## Your goal
The response must be a precise copy of the records that follow.
· · · · · · ·
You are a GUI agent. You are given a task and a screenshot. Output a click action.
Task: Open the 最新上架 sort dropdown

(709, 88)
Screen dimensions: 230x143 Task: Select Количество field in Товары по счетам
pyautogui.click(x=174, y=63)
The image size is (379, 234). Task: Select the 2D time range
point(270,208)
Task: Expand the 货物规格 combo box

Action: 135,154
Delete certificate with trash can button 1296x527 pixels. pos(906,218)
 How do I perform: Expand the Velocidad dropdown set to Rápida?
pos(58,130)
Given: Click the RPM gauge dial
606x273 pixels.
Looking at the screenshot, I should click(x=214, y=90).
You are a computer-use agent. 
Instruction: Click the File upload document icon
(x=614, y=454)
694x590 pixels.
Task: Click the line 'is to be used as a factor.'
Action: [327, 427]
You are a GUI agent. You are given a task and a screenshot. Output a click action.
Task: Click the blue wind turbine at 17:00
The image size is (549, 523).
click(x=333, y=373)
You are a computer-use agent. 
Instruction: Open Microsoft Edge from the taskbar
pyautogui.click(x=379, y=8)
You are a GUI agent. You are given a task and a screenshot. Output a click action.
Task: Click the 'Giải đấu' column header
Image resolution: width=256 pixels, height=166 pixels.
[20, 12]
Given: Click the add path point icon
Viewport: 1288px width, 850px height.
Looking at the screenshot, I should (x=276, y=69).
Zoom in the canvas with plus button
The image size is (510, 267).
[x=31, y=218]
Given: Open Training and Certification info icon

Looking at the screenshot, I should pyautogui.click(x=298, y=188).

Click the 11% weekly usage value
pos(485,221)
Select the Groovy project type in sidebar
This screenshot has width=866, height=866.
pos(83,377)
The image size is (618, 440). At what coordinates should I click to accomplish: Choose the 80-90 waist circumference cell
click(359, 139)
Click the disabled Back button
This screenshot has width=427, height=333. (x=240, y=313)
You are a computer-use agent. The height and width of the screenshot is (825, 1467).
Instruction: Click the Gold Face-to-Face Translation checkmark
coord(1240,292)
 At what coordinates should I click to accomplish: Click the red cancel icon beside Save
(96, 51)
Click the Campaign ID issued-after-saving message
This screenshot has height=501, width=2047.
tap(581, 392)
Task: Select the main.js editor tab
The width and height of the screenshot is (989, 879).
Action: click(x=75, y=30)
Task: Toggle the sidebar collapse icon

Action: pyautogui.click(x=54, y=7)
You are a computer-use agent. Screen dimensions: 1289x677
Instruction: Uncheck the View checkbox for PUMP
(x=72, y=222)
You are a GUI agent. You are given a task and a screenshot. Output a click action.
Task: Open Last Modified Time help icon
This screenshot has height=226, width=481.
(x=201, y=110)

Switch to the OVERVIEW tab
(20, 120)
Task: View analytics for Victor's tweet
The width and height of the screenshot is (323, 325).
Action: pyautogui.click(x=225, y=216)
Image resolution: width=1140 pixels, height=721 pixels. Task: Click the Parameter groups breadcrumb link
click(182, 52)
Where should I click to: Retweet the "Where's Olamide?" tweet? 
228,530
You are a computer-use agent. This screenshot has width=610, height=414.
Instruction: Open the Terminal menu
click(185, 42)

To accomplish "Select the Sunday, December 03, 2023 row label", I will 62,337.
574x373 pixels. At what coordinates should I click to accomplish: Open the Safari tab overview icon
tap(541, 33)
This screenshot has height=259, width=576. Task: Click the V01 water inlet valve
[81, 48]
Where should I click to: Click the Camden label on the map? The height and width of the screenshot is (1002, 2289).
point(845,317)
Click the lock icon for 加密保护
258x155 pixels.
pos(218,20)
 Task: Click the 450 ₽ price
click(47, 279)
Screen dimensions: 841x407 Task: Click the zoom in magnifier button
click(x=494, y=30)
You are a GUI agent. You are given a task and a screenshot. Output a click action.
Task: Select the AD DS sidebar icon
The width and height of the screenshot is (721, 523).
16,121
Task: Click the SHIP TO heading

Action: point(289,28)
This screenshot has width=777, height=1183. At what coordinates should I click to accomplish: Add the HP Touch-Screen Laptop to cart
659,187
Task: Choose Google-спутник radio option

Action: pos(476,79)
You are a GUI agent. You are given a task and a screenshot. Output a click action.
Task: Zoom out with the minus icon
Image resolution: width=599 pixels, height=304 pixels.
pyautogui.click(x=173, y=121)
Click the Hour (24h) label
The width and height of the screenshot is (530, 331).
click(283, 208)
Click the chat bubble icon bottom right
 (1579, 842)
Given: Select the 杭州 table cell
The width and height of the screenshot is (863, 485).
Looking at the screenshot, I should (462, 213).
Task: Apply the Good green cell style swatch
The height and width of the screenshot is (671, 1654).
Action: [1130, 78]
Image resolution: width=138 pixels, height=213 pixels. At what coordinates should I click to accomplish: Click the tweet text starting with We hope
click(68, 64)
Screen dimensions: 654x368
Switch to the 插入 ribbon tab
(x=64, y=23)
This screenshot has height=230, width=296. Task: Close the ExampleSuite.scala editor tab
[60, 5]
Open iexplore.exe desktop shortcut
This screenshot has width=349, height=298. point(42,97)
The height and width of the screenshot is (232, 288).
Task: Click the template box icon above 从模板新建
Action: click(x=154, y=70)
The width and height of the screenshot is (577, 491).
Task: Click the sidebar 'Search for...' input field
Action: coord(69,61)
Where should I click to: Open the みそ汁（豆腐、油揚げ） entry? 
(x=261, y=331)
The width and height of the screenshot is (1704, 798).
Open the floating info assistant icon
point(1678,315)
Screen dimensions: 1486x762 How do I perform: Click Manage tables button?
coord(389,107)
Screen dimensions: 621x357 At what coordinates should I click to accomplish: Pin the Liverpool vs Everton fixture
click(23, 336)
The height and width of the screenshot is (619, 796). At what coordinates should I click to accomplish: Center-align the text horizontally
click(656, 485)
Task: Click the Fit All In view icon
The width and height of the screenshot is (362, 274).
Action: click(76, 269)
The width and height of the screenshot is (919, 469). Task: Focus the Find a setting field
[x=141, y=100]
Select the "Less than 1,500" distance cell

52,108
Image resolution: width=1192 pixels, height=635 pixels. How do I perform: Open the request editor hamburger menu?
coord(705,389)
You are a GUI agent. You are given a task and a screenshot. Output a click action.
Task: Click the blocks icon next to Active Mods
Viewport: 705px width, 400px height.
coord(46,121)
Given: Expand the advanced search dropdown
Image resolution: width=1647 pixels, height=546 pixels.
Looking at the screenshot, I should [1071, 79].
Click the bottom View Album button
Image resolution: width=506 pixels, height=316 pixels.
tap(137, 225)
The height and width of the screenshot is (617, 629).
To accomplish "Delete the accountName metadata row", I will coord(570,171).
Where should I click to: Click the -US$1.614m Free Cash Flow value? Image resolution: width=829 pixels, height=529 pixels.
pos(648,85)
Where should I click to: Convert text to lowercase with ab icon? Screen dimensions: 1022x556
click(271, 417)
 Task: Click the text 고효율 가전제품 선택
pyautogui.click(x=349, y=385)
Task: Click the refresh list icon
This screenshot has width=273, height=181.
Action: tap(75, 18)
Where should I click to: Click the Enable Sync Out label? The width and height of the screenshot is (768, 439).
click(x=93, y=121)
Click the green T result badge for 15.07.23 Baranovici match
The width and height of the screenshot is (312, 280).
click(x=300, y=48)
· · · · · · ·
## Answer section
You are a GUI agent. You are given a task and a screenshot. Output a click action.
Task: Open the 最新上架 sort dropdown

(709, 88)
Screen dimensions: 230x143 Task: Select Количество field in Товары по счетам
pyautogui.click(x=174, y=63)
The image size is (379, 234). Task: Select the 2D time range
point(270,208)
Task: Expand the 货物规格 combo box

Action: 135,154
Delete certificate with trash can button 1296x527 pixels. pos(906,218)
 How do I perform: Expand the Velocidad dropdown set to Rápida?
pos(58,130)
Given: Click the RPM gauge dial
606x273 pixels.
Looking at the screenshot, I should click(x=214, y=90).
You are a computer-use agent. 
Instruction: Click the File upload document icon
(x=614, y=454)
694x590 pixels.
Task: Click the line 'is to be used as a factor.'
Action: [327, 427]
You are a GUI agent. You are given a task and a screenshot. Output a click action.
Task: Click the blue wind turbine at 17:00
The image size is (549, 523).
click(x=333, y=373)
You are a computer-use agent. 
Instruction: Open Microsoft Edge from the taskbar
pyautogui.click(x=379, y=8)
You are a GUI agent. You are given a task and a screenshot. Output a click action.
Task: Click the 'Giải đấu' column header
Image resolution: width=256 pixels, height=166 pixels.
[20, 12]
Given: Click the add path point icon
Viewport: 1288px width, 850px height.
Looking at the screenshot, I should (x=276, y=69).
Zoom in the canvas with plus button
The image size is (510, 267).
[x=31, y=218]
Given: Open Training and Certification info icon

Looking at the screenshot, I should pyautogui.click(x=298, y=188).

Click the 11% weekly usage value
pos(485,221)
Select the Groovy project type in sidebar
This screenshot has width=866, height=866.
pos(83,377)
The image size is (618, 440). At what coordinates should I click to accomplish: Choose the 80-90 waist circumference cell
click(359, 139)
Click the disabled Back button
This screenshot has width=427, height=333. (x=240, y=313)
You are a computer-use agent. The height and width of the screenshot is (825, 1467).
Instruction: Click the Gold Face-to-Face Translation checkmark
coord(1240,292)
 At what coordinates should I click to accomplish: Click the red cancel icon beside Save
(96, 51)
Click the Campaign ID issued-after-saving message
This screenshot has height=501, width=2047.
tap(581, 392)
Task: Select the main.js editor tab
The width and height of the screenshot is (989, 879).
Action: click(x=75, y=30)
Task: Toggle the sidebar collapse icon

Action: pyautogui.click(x=54, y=7)
You are a computer-use agent. Screen dimensions: 1289x677
Instruction: Uncheck the View checkbox for PUMP
(x=72, y=222)
You are a GUI agent. You are given a task and a screenshot. Output a click action.
Task: Open Last Modified Time help icon
This screenshot has height=226, width=481.
(x=201, y=110)

Switch to the OVERVIEW tab
(20, 120)
Task: View analytics for Victor's tweet
The width and height of the screenshot is (323, 325).
Action: pyautogui.click(x=225, y=216)
Image resolution: width=1140 pixels, height=721 pixels. Task: Click the Parameter groups breadcrumb link
click(182, 52)
Where should I click to: Retweet the "Where's Olamide?" tweet? 
228,530
You are a computer-use agent. This screenshot has width=610, height=414.
Instruction: Open the Terminal menu
click(185, 42)

To accomplish "Select the Sunday, December 03, 2023 row label", I will 62,337.
574x373 pixels. At what coordinates should I click to accomplish: Open the Safari tab overview icon
tap(541, 33)
This screenshot has height=259, width=576. Task: Click the V01 water inlet valve
[81, 48]
Where should I click to: Click the Camden label on the map? The height and width of the screenshot is (1002, 2289).
point(845,317)
Click the lock icon for 加密保护
258x155 pixels.
pos(218,20)
 Task: Click the 450 ₽ price
click(47, 279)
Screen dimensions: 841x407 Task: Click the zoom in magnifier button
click(x=494, y=30)
You are a GUI agent. You are given a task and a screenshot. Output a click action.
Task: Select the AD DS sidebar icon
The width and height of the screenshot is (721, 523).
16,121
Task: Click the SHIP TO heading

Action: point(289,28)
This screenshot has width=777, height=1183. At what coordinates should I click to accomplish: Add the HP Touch-Screen Laptop to cart
659,187
Task: Choose Google-спутник radio option

Action: pos(476,79)
You are a GUI agent. You are given a task and a screenshot. Output a click action.
Task: Zoom out with the minus icon
Image resolution: width=599 pixels, height=304 pixels.
pyautogui.click(x=173, y=121)
Click the Hour (24h) label
The width and height of the screenshot is (530, 331).
click(283, 208)
Click the chat bubble icon bottom right
 (1579, 842)
Given: Select the 杭州 table cell
The width and height of the screenshot is (863, 485).
Looking at the screenshot, I should (462, 213).
Task: Apply the Good green cell style swatch
The height and width of the screenshot is (671, 1654).
Action: [1130, 78]
Image resolution: width=138 pixels, height=213 pixels. At what coordinates should I click to accomplish: Click the tweet text starting with We hope
click(68, 64)
Screen dimensions: 654x368
Switch to the 插入 ribbon tab
(x=64, y=23)
This screenshot has height=230, width=296. Task: Close the ExampleSuite.scala editor tab
[60, 5]
Open iexplore.exe desktop shortcut
This screenshot has width=349, height=298. point(42,97)
The height and width of the screenshot is (232, 288).
Task: Click the template box icon above 从模板新建
Action: click(x=154, y=70)
The width and height of the screenshot is (577, 491).
Task: Click the sidebar 'Search for...' input field
Action: coord(69,61)
Where should I click to: Open the みそ汁（豆腐、油揚げ） entry? 
(x=261, y=331)
The width and height of the screenshot is (1704, 798).
Open the floating info assistant icon
point(1678,315)
Screen dimensions: 1486x762 How do I perform: Click Manage tables button?
coord(389,107)
Screen dimensions: 621x357 At what coordinates should I click to accomplish: Pin the Liverpool vs Everton fixture
click(23, 336)
The height and width of the screenshot is (619, 796). At what coordinates should I click to accomplish: Center-align the text horizontally
click(656, 485)
Task: Click the Fit All In view icon
The width and height of the screenshot is (362, 274).
Action: click(76, 269)
The width and height of the screenshot is (919, 469). Task: Focus the Find a setting field
[x=141, y=100]
Select the "Less than 1,500" distance cell

52,108
Image resolution: width=1192 pixels, height=635 pixels. How do I perform: Open the request editor hamburger menu?
coord(705,389)
You are a GUI agent. You are given a task and a screenshot. Output a click action.
Task: Click the blocks icon next to Active Mods
Viewport: 705px width, 400px height.
coord(46,121)
Given: Expand the advanced search dropdown
Image resolution: width=1647 pixels, height=546 pixels.
Looking at the screenshot, I should [1071, 79].
Click the bottom View Album button
Image resolution: width=506 pixels, height=316 pixels.
tap(137, 225)
The height and width of the screenshot is (617, 629).
To accomplish "Delete the accountName metadata row", I will coord(570,171).
Where should I click to: Click the -US$1.614m Free Cash Flow value? Image resolution: width=829 pixels, height=529 pixels.
pos(648,85)
Where should I click to: Convert text to lowercase with ab icon? Screen dimensions: 1022x556
click(271, 417)
 Task: Click the text 고효율 가전제품 선택
pyautogui.click(x=349, y=385)
Task: Click the refresh list icon
This screenshot has width=273, height=181.
Action: tap(75, 18)
Where should I click to: Click the Enable Sync Out label? The width and height of the screenshot is (768, 439).
click(x=93, y=121)
Click the green T result badge for 15.07.23 Baranovici match
The width and height of the screenshot is (312, 280).
click(x=300, y=48)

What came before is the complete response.